■ Extracted records ■
++++

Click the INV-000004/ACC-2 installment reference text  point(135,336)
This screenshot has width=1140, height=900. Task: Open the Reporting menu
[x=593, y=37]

++++

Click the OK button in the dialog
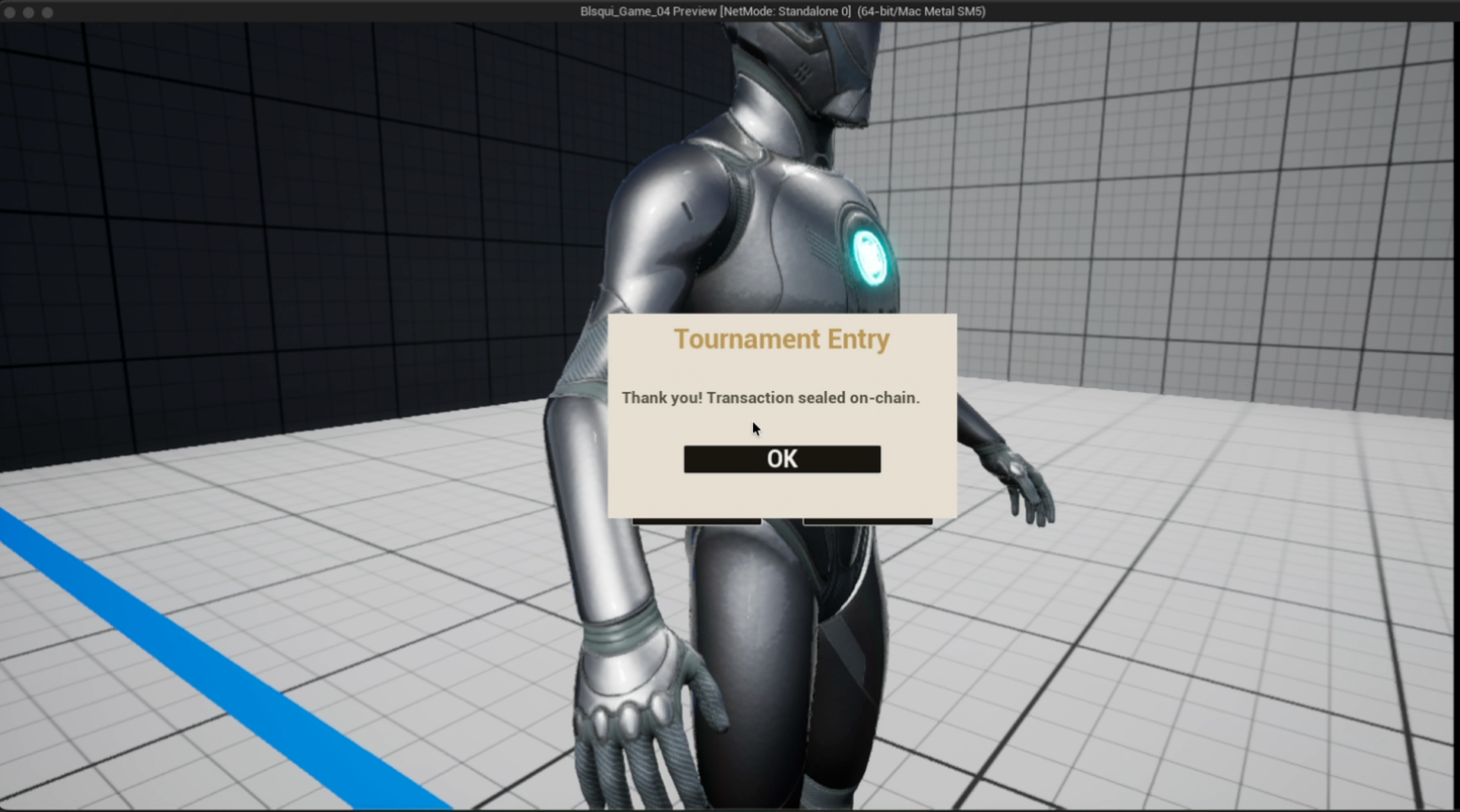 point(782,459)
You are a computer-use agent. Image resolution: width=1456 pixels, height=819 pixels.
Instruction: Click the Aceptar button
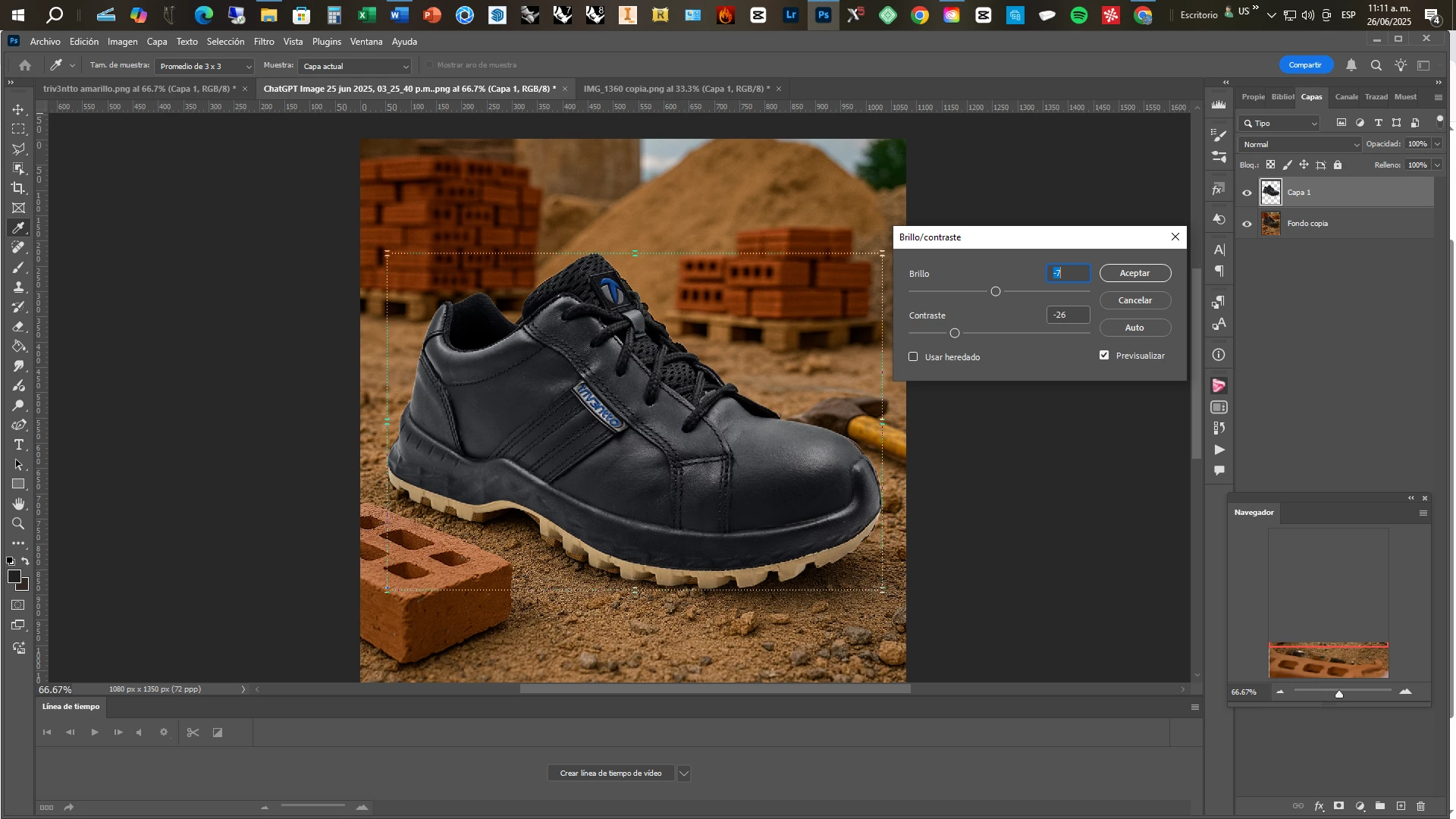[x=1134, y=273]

++++

■ Directive ■
Transcribe the rows verbatim, from the line containing "This screenshot has" through the line containing "[x=593, y=37]", both included.

■ Task output ■
This screenshot has width=1140, height=900. Task: Open the Reporting menu
[x=593, y=37]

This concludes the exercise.